BOOKER award-winning author, John Banville, has said: “I have always wanted to write a ghost story. I’ve always wanted to write an erotic novel, and always wanted to set something in Venice – and this is as near as I get.”

In Venetian Vespers (Allen and Unwin, $34.99), he certainly follows, perhaps not as successfully, in a literary tradition.
Banville comments: “Couples have been coming unstuck in Venice since Othello and Desdemona. There are the Baxters in Daphne du Maurier’s short story Don’t Look Now, Mary and Colin in The Comfort of Strangers by Ian McEwan… and while the love affair in Thomas Mann’s Death in Venice exists only in Von Aschenbach’s mind, the city is still his undoing.”
Banville’s dark gothic Venetian journey is set in the late 19th century.
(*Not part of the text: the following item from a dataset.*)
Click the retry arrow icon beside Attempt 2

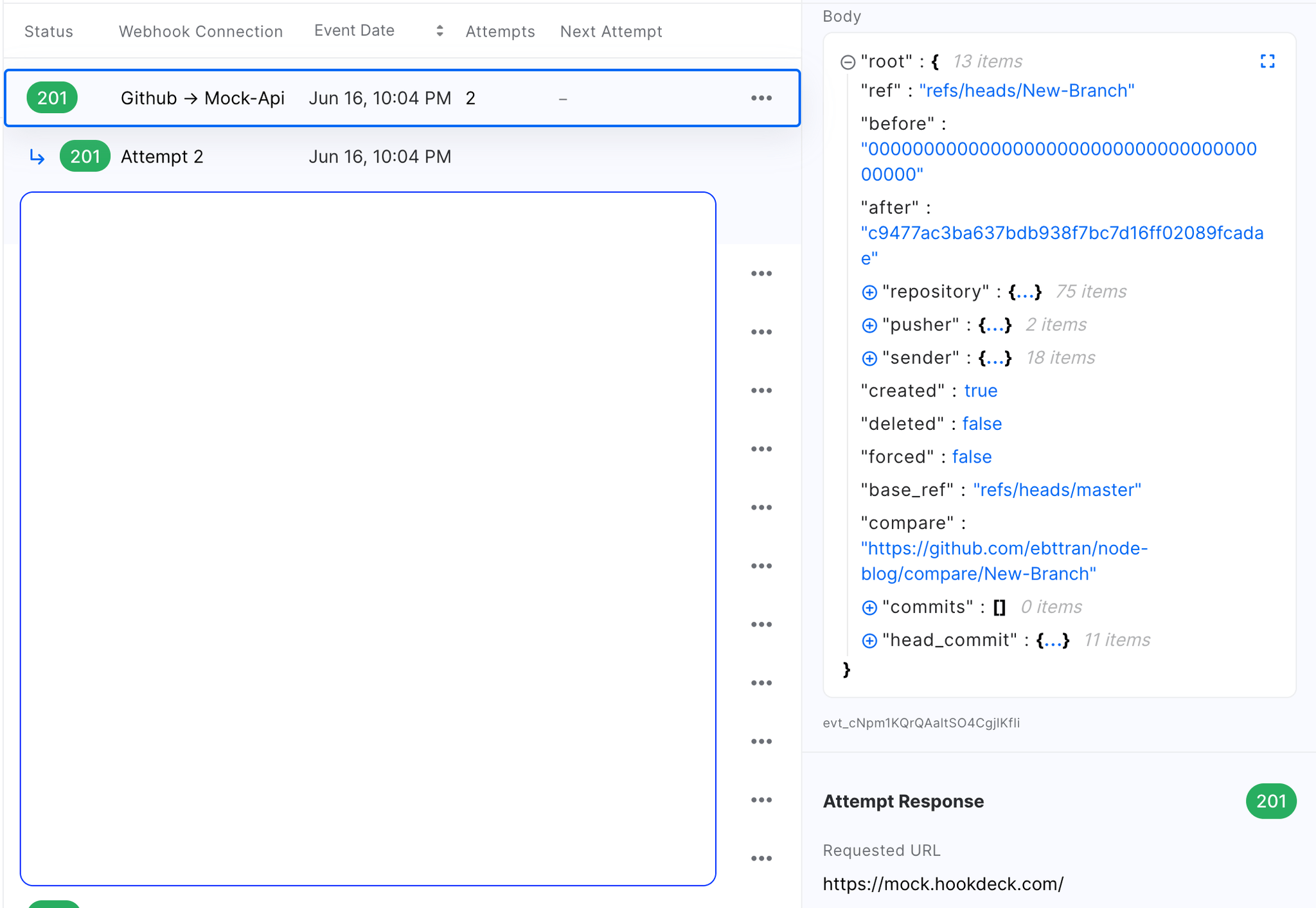(x=37, y=156)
The narrator, Evelyn Dolman, a middling English writer, has just married Laura Rensselaer, the disinherited daughter of a rich American. They decide on a midwinter honeymoon in Venice, which will prove to be Evelyn’s undoing.
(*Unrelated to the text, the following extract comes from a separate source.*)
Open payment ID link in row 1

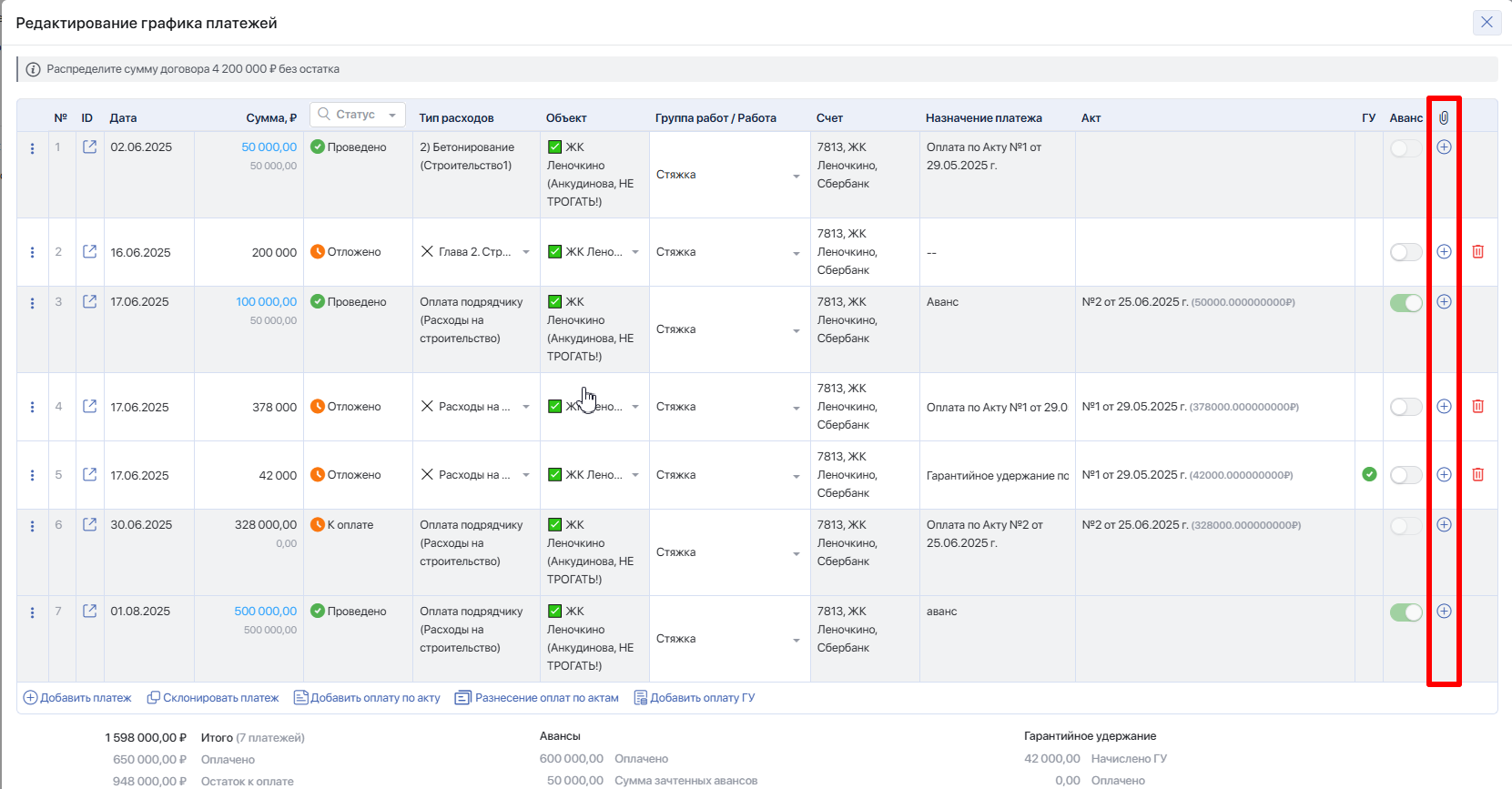(x=89, y=147)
The couple stay in Count Barbarigo’s Palazzo Dioscuri ,but Dolman is to reflect on the nobleman: “The fellow was a charlatan, another player in the hackneyed performance that had been started up for the direct benefit, as it seemed, of my wife and me from the moment we first landed.”
Dolman becomes almost a marionette in a Venetian masque. On arrival, he leaves Laura to sleep and meets Freddie FitzHerbert, who claims to be an old school friend, yet Evelyn can’t remember him, and his sister Cesca with whom Evelyn becomes besotted.
The drunken Dolman returns to the palazzo, sexually abuses Laura and wakes up the next morning to find she has disappeared. Dolman’s world unravels as the police investigate Laura’s disappearance. Dolman is being set up but by whom and for what purpose?
Venetian Vespers echoes Henry James in linguistic richness, but lacks the subtlety of Banville’s recent crime fiction. His characters are almost caricatures, such as the distant and elusive Laura, Freddie. the public school cad and Rosalie, the sexually teasing serving maid in the palazzo. So, ultimately suspend disbelief and go with the melodramatic Venetian flow.